The GTAG say their children make up the bulk of the Orion, Gindie, Springsure and Rolleston Schools. The farmers have launched a local awareness campaign.
The GTAG say their children make up the bulk of the Orion, Gindie, Springsure and Rolleston Schools. The farmers have launched a local awareness campaign.

Ag families top mine for community input

GOLDEN Triangle members support more than 140 local businesses and spend between $23 and $25 million annually in the local community, not including major machinery purchases like tractors and headers, according to a recent socio-economic study conducted by the action group.

The united farmers have launched a local awareness campaign focusing on Springsure and Emerald outlining "the figures the mining industry doesn't advertise" to the public.

Five thousand brochures and stickers were distributed throughout businesses as the threatened landholders went on the offensive with the goal of "raising public awareness and support", GTAG's Kate Sullivan said.

"We need to educate residents on how important agriculture is to the local community, many of us spend 100% of our income here," Mrs Sullivan said. "There is no way you see that sort of royalty returned into the community from mining projects."

A GTAG fact sheet, aptly titled The Inconvenient Truth, stated about half the population of the Golden Triangle was between 30 and 45, with the other between 46 and 60.

With the 56 young families that live in the district, come the kids that make up the numbers of the Orion, Gindie, Springsure and Rolleston schools, the report said.

"The maximum employment during the life of the proposed Springsure mine is estimated by Bandanna Energy to be only 300 people during construction and an operations workforce of 332, presumably in non-resident camps on site," the report said.
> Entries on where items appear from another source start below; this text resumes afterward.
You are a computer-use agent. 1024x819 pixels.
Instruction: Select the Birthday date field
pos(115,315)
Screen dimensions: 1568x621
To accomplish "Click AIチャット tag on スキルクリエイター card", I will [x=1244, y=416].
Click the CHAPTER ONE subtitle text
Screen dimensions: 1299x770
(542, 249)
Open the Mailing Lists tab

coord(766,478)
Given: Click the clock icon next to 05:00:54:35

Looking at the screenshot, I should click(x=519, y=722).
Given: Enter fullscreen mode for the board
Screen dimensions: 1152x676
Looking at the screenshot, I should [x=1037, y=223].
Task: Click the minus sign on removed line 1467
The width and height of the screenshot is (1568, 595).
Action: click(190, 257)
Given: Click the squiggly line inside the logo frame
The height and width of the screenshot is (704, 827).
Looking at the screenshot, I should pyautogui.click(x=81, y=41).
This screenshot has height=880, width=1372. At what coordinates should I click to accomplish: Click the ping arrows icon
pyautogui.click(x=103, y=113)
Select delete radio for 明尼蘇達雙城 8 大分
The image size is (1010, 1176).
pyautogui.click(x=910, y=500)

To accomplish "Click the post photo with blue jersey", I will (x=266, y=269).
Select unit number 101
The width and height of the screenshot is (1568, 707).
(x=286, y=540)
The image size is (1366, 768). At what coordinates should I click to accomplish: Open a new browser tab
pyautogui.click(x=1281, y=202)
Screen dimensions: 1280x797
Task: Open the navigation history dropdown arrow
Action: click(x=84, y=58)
It argued the Golden Triangle provided many opportunities for employment; with more than 270 contractors working in the region and 122 people working fulltime on farms.

"It is not too late to put a solid plan in place that allows for both mining and agriculture to thrive in Queensland, not just for the next five years, but the next 150 years," Mrs Sullivan said.

"We can have both if we are prepared to make a stand now."